Transformasi Crismonita Dwi Putri: Menaklukkan Medan Ekstrem Nggravel Blitar 2026
Blitar, 19 April 2026 – Dominasi Crismonita Dwi Putri di lintasan road bike kini telah meluas hingga ke jalur tanah yang menantang. Pembalap yang identik dengan julukan spesialis tanjakan berkat prestasinya sebagai pemenang Kediri Dholo KOM 2025 ini, kembali membuktikan kelasnya di disiplin yang berbeda. Dalam gelaran perdana kategori race NGGRAVEL BLITAR 2026 yang diselenggarakan oleh Mainsepeda, Crismonita sukses mengamankan podium kedua pada kategori Gravel Women 29 and Under. Keberhasilan ini bukan sekadar pencapaian angka, melainkan sebuah demonstrasi adaptasi teknis yang luar biasa dari mulusnya aspal menuju kerasnya medan off-road yang sangat teknikal.
Persaingan di kategori Women 29 and Under sejak awal telah diprediksi akan menjadi salah satu kelas paling sengit dalam ajang ini. Begitu bendera start dikibarkan di kawasan bersejarah Bumi Bung Karno, Crismonita langsung mengambil inisiatif untuk masuk ke dalam grup depan, memacu sepedanya membelah jalur perkebunan dan hamparan makadam Blitar yang tertutup debu tebal. Meski terbiasa dengan ritme balap jalan raya, ia mampu menjaga ketenangan saat harus berjibaku dengan traksi yang tidak stabil di jalur tanah. Keunggulannya di sektor pendakian menjadi senjata utama yang membuatnya tetap berada di barisan elit pembalap hingga melewati berbagai rintangan alam yang disuguhkan oleh rute Blitar.
Di balik kesuksesan meraih podium tersebut, terdapat proses persiapan singkat namun sangat intensif yang dijalani Crismonita selama dua minggu terakhir. Menyadari bahwa gravel menuntut kekuatan fisik yang berbeda dengan road bike, ia menyusun program latihan komprehensif yang mencakup simulasi jalur (track training), penguatan otot di gym untuk menghadapi guncangan medan kasar, serta latihan ketahanan fisik guna beradaptasi dengan cuaca panas yang menyengat. Namun, Crismonita mengakui bahwa persiapan di atas kertas tetap tidak bisa sepenuhnya menggambarkan betapa sulitnya realita yang ia temui di lapangan, di mana ketangguhan mental benar-benar diuji hingga batas maksimal.

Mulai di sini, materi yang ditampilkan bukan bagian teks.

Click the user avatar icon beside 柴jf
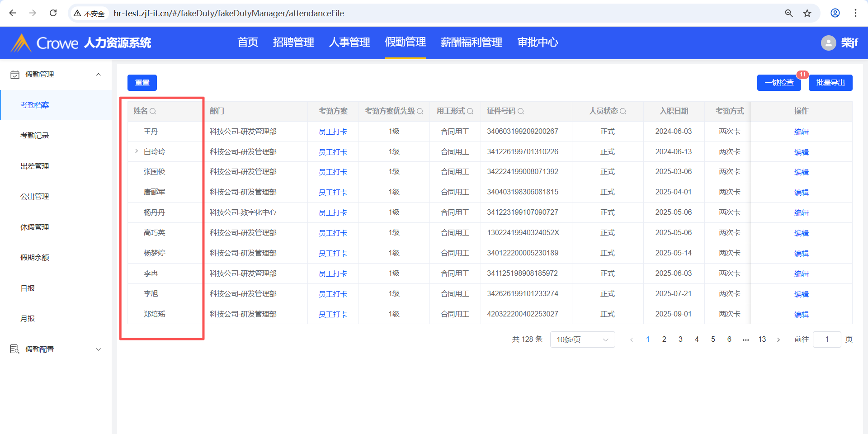Image resolution: width=868 pixels, height=434 pixels. 828,43
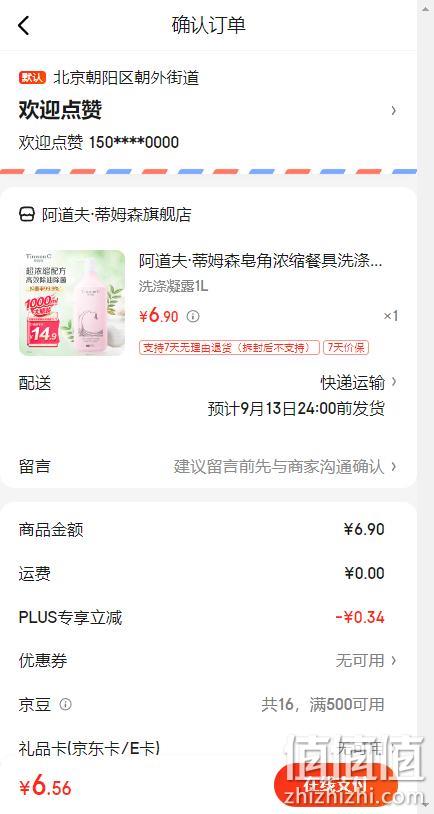Expand 快递运输 delivery options
Image resolution: width=434 pixels, height=814 pixels.
(359, 383)
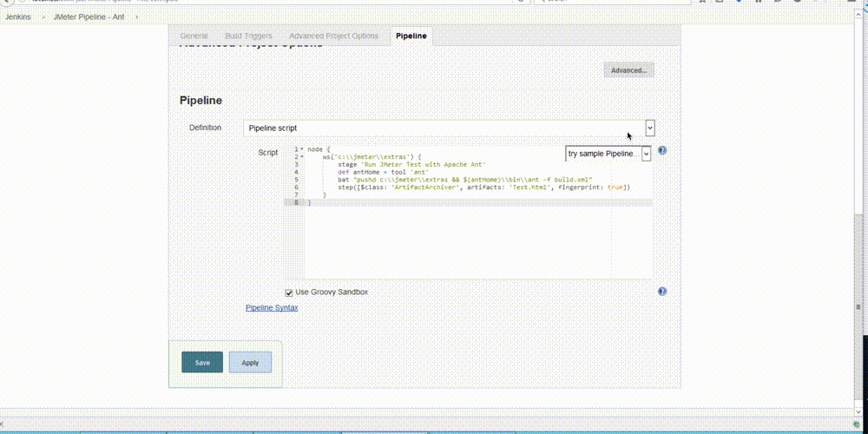Open JMeter Pipeline - Ant breadcrumb
This screenshot has height=434, width=868.
point(89,15)
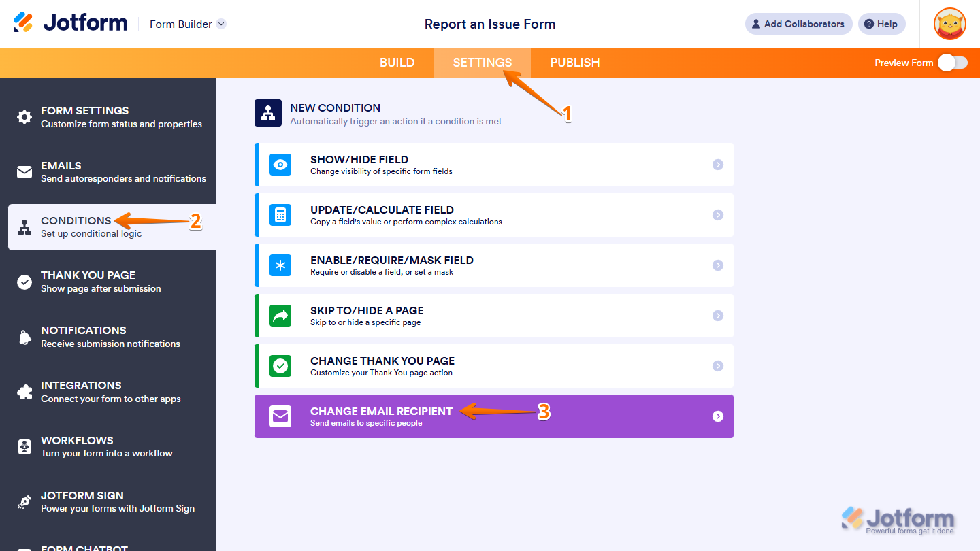Screen dimensions: 980x551
Task: Open the Form Settings gear icon
Action: 24,117
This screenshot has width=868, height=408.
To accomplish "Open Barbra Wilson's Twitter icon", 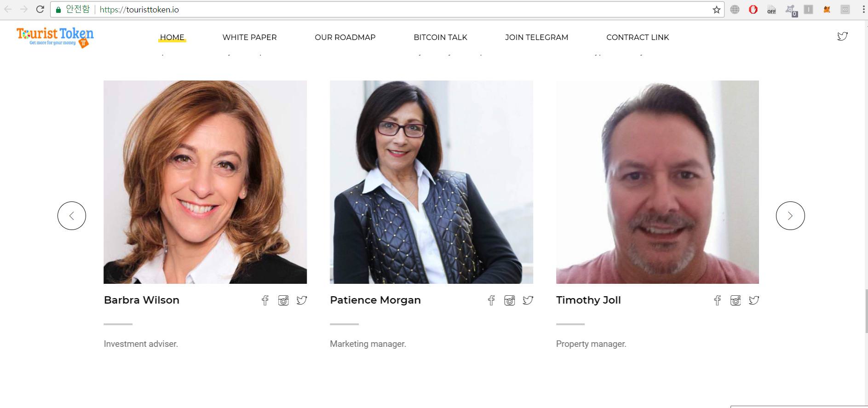I will coord(302,300).
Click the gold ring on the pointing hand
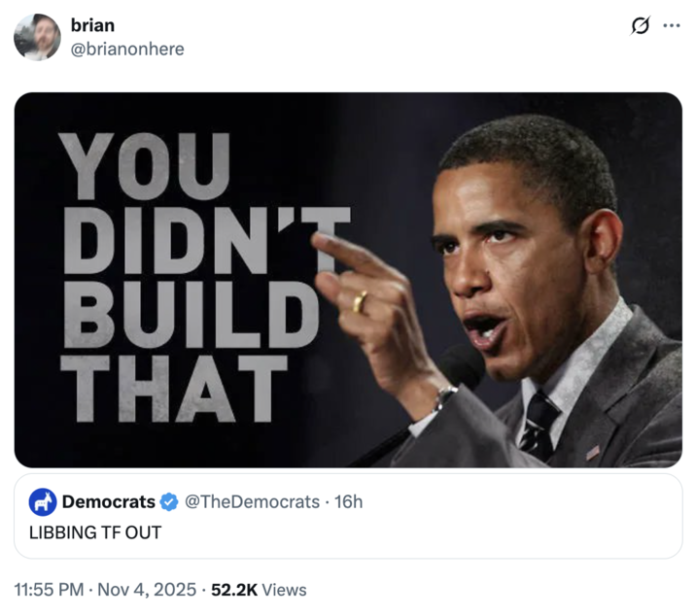The image size is (696, 616). 360,301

Salah satu momen paling krusial sekaligus menguras emosi terjadi ketika perlombaan menyisakan jarak sekitar 20 kilometer sebelum garis finish. Di titik ini, Crismonita dihadapkan pada sektor paling ekstrem berupa dataran pasir yang menanjak, di mana ban sepeda sulit mendapatkan cengkeraman dan tenaga sudah hampir berada di titik nadir. Ia mengungkapkan bahwa medan tersebut adalah salah satu yang paling sulit untuk ditaklukkan sepanjang karier balapnya. Tidak hanya soal kompetisi, perjalanan ini juga diwarnai dengan momen-momen unik yang memberikan warna tersendiri pada balapan gravel perdananya ini.

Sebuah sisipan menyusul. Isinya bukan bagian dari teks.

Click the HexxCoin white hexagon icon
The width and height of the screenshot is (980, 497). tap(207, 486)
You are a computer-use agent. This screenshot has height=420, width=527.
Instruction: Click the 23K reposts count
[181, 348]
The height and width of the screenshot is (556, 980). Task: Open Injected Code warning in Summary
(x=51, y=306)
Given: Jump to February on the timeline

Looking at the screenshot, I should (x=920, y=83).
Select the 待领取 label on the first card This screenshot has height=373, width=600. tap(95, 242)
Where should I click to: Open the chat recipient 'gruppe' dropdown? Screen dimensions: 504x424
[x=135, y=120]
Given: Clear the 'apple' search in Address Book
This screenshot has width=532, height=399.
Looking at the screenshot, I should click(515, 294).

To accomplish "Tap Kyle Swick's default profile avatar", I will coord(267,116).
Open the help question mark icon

Pengalaman tersebut menjadi semakin berkesan ketika Crismonita harus menghadapi jalur setapak sempit yang dikelilingi rimbunnya tanaman tebu setinggi manusia. Di sana, ia bersama pembalap lainnya harus menunjukkan sportivitas dengan bergantian melewati jalur yang hanya muat satu sepeda tersebut. Tak berhenti di situ, ia juga harus rela turun dari sepeda dan menuntun tunggangannya saat melintasi aliran sungai yang memotong rute perlombaan—sebuah pemandangan yang jarang ditemui di balapan aspal namun menjadi seni tersendiri dalam dunia gravel. Meski harus melalui perjuangan yang melelahkan dan penuh kejutan, Crismonita justru merasa tertantang dan menyatakan antusiasmenya untuk kembali bersaing di ajang gravel masa depan demi mengejar hasil yang lebih maksimal.